___ Dataset

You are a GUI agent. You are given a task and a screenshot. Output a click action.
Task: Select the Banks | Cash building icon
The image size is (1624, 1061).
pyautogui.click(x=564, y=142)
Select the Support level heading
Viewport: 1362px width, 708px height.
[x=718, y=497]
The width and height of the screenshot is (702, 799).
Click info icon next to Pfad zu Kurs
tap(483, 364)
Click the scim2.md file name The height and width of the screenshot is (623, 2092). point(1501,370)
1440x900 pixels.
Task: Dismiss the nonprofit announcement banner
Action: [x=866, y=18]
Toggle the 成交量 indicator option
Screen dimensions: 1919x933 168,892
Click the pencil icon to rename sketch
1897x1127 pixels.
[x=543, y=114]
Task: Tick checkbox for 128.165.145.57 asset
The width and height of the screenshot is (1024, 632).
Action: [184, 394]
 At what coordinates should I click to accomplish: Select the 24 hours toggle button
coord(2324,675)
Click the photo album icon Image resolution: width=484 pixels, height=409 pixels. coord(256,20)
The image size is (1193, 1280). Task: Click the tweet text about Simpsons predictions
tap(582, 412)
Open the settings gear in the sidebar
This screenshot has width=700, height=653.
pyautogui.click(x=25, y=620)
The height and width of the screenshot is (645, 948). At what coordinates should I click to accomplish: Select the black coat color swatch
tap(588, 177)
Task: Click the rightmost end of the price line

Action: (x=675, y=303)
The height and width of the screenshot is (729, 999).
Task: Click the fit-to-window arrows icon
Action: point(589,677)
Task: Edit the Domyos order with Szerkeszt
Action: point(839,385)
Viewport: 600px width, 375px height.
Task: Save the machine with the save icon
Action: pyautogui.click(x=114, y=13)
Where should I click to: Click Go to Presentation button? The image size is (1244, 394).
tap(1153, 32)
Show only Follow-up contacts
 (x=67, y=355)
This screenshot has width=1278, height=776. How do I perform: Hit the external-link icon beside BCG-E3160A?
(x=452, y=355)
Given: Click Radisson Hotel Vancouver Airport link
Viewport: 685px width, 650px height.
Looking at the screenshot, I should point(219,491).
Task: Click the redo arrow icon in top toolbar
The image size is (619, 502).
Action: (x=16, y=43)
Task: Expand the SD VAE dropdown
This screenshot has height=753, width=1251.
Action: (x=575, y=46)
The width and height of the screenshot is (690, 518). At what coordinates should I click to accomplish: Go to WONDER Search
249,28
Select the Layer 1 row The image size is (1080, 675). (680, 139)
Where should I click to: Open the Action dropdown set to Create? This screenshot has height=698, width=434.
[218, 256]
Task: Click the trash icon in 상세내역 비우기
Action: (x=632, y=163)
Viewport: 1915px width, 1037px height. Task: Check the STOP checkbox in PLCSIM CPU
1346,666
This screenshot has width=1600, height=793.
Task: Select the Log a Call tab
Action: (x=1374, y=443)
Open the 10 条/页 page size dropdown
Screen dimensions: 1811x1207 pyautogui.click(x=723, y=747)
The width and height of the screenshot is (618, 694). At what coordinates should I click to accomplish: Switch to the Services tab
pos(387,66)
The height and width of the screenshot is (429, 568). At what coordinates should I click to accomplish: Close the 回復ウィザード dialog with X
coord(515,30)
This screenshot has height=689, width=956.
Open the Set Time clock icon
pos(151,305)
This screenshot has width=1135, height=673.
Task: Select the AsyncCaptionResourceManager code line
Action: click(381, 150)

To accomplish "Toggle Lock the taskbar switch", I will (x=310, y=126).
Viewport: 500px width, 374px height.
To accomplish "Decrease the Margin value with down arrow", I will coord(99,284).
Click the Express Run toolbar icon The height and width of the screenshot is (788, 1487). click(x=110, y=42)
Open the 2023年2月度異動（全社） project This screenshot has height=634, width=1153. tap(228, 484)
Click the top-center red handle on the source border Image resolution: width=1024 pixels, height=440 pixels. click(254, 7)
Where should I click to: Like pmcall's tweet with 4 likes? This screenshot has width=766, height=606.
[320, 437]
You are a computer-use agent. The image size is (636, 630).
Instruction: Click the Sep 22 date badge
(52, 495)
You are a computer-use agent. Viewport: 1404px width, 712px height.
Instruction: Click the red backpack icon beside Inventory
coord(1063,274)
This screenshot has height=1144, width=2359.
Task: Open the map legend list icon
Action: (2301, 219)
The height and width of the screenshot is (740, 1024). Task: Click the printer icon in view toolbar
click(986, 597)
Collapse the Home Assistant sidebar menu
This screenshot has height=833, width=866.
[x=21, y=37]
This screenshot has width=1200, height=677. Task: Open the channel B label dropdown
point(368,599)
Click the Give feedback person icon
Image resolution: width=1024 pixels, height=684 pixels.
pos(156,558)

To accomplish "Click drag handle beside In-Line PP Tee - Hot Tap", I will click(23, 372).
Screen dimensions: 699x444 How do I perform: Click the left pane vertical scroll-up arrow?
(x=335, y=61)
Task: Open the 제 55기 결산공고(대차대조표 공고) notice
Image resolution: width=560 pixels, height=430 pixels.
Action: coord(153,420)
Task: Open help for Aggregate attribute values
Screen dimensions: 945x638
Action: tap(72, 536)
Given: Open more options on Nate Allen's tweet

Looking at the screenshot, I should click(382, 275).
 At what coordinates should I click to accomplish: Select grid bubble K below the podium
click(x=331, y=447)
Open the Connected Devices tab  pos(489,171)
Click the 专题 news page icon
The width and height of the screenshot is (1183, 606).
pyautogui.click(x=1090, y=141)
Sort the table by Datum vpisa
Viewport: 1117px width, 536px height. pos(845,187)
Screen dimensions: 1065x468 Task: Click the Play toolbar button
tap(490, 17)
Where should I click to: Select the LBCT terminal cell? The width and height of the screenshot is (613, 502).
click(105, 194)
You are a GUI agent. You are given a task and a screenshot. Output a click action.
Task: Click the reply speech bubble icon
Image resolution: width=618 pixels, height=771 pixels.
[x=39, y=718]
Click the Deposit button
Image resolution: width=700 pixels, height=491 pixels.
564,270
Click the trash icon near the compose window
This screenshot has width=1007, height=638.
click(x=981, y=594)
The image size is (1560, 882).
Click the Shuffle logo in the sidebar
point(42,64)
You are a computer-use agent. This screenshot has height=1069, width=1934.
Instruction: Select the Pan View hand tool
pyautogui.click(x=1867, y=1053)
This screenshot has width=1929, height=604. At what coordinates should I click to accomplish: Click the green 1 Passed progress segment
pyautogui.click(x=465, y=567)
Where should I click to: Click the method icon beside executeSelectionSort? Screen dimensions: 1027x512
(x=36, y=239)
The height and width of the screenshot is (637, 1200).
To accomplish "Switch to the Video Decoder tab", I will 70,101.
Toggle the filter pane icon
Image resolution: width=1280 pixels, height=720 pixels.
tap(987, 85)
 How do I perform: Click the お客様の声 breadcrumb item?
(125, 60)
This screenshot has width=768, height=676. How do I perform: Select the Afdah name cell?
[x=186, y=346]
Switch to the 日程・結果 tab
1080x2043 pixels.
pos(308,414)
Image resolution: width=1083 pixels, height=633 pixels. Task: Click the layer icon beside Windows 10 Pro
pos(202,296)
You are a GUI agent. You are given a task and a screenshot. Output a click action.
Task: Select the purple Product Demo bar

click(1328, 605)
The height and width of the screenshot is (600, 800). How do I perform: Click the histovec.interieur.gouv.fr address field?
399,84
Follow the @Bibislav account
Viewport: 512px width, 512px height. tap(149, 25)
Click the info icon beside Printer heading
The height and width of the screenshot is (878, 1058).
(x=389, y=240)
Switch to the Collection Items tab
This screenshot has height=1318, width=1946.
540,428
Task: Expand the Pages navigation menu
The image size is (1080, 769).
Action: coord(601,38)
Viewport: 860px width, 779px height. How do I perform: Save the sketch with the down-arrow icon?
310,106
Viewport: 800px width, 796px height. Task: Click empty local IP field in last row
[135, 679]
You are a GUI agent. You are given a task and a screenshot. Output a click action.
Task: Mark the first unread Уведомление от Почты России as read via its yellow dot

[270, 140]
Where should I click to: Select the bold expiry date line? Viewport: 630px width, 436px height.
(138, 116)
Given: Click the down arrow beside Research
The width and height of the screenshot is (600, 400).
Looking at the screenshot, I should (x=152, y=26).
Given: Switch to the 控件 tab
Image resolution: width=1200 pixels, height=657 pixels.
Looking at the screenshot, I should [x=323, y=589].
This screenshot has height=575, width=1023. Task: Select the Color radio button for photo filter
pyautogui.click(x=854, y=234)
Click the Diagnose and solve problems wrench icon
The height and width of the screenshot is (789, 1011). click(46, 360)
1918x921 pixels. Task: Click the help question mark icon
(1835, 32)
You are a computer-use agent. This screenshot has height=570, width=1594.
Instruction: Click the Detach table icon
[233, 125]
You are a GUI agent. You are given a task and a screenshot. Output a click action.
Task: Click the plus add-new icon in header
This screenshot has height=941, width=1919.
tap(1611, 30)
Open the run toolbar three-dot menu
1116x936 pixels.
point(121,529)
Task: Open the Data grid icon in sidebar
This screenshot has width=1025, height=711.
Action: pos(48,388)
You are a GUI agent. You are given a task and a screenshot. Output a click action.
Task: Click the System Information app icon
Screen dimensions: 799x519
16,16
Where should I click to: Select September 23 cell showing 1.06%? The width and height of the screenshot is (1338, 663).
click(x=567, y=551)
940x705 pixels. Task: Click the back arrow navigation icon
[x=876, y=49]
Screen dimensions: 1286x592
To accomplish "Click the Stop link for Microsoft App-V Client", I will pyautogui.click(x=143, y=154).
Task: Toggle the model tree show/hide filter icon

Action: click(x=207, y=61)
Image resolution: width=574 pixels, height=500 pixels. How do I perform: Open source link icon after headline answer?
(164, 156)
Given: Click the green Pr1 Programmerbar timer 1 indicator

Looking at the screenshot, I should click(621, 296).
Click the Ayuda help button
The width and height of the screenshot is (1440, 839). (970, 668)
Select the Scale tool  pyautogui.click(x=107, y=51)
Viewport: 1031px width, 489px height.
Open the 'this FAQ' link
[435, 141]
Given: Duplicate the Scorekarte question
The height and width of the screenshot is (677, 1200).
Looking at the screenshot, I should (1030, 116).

______

## Work required
Where does the string "computer" occur in the material? Copy every line where it does.

## Task response
You are a computer-use agent. The image size is (636, 630).
You are a computer-use agent. Viewport: 1404px width, 712px height.
You are a computer-use agent. This screenshot has height=1069, width=1934.
You are a computer-use agent. This screenshot has height=570, width=1594.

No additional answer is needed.